Various venues — Thursday-Sunday, May 18-21

Oleg Timofeyev. — photo courtesy of the artist.

Oleg Timofeyev, born in Moscow in 1963 during Nikita Krushchev’s Russia, was surrounded by classical instruments as a kid. He learned cello and picked up the seven-string guitar from his dad at a time of communist rationing and tenements. He came to the University of Iowa as an artist-in-residence from 1989 to 1992, strumming the little-known guitar variant. He returned to the UI as a professor in 1999.

After dedicating his career to revivifying the seven-string, which is considered something of an antiquity in its home country, Timofeyev has performed the world over and brought the largest celebration of the Russian classical guitar to the cornstalks of Iowa (and southwestern Wisconsin) for 11 straight years.

“Never have so many people from so many countries come to perform this instrument,” Timofeyev said. He is an adjunct associate professor at the University of Iowa and the director International Annual Russian Guitar Seminar and Festival, which puts on the yearly Russian Guitar Festival in Iowa City. “This is the only classical guitar festival in Iowa. Even in Russia there are no festivals [for the seven-string guitar].”

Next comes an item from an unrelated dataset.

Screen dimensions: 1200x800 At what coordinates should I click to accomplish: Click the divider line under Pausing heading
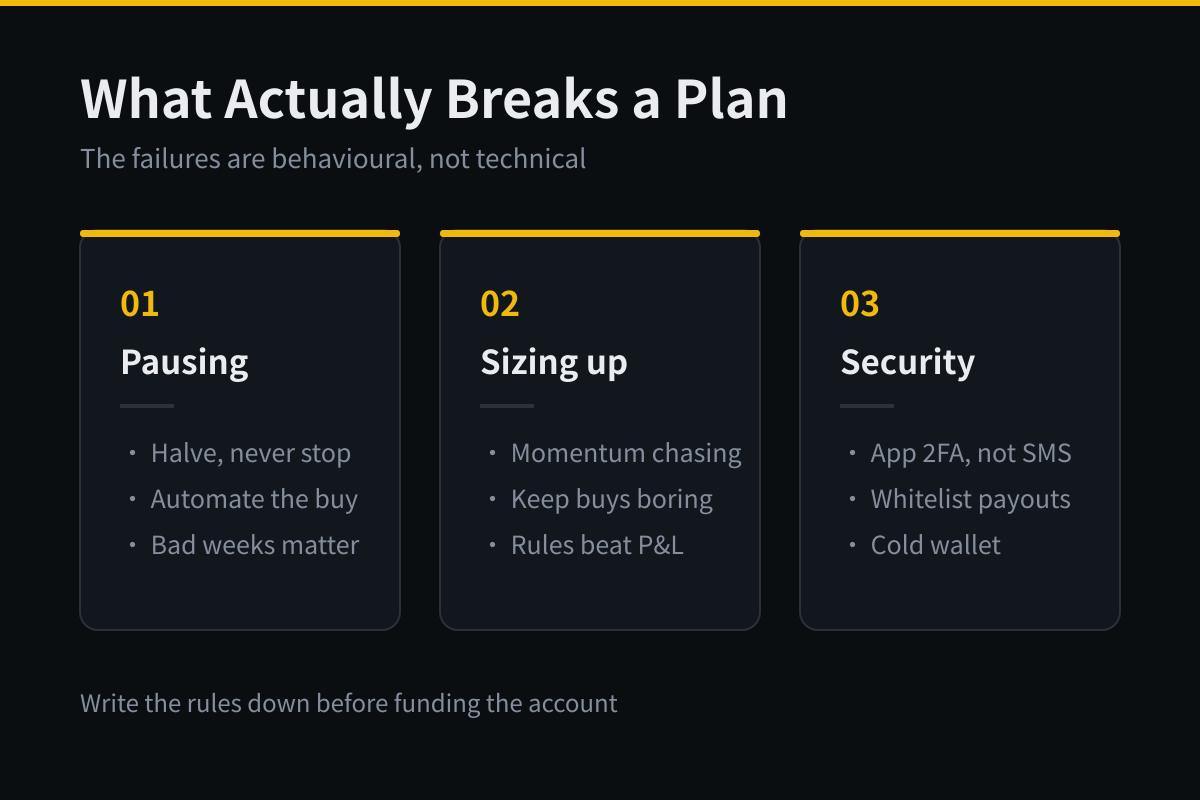point(147,406)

Spread over four days and five towns, the Russian Guitar Festival will present lectures, open mics and concerts for both aficionados of classical guitar and the uninitiated. Seven artists, Timofeyev included, will feature over the course of the festival. Beginning Thursday, May 18th in Coralville with a performance of “Gypsy-Jewish Music,” the Russian Guitar Festival will continue through various events across Iowa City, Des Moines, Marion and Dodgeville, Wisconsin until Sunday, May 22 with a gala at the Congregational Church in Iowa City (see schedule below). Admission for the festival is $15, $12 for students and seniors.

Throughout the late 19th century and early 20th century there was a theoretical tug-of-war between the emerging modernist thinking in Western Europe and the traditionalist artistry of the Tsars of the Russian Empire. Many consider the works of Fyodor Dostoyevsky to mark the departure from spirituality in Russian art towards the human psyche. Guitar as a (capital-A)rt form of expression, Timofeyev admitted, has always lagged behind the innovations of painting, literature, etc. in the eyes of the Russian intelligentsia.

As a result, the Russian seven-string guitar — originating the late 18th century — was equated with minstrels of the aristocracy, Timofeyev explained, opposed to the romantic six-strings of the West. The technological revolution, coupled with the toppling of the Russian empire, caused the seven-string to be seen as a backward-thinking form of expression and became phased out.

For this reason Timofeyev will not celebrate the 100th anniversary of the October Revolution this year. Instead the Russian Guitar Festival will commemorate the 200th anniversary of Andrei Sychra’s landmark publication of four exercises on the seven-string, through which he created a template for any musician to improvise.

The Russian seven-string guitar survived the Soviet decades through an unlikely candidate: The Romani people (otherwise known as Gypsies — which is considered an ethnic category, but still carries some derogatory weight) assimilated the instrument into their folk music, with its utilitarian open G tuning (meaning that any strum across all strings will produce a chord) and nuanced complexity for improvisation.

Oleg Timofeyev (L) and Vadim Kolpokov. — photo courtesy of the artist.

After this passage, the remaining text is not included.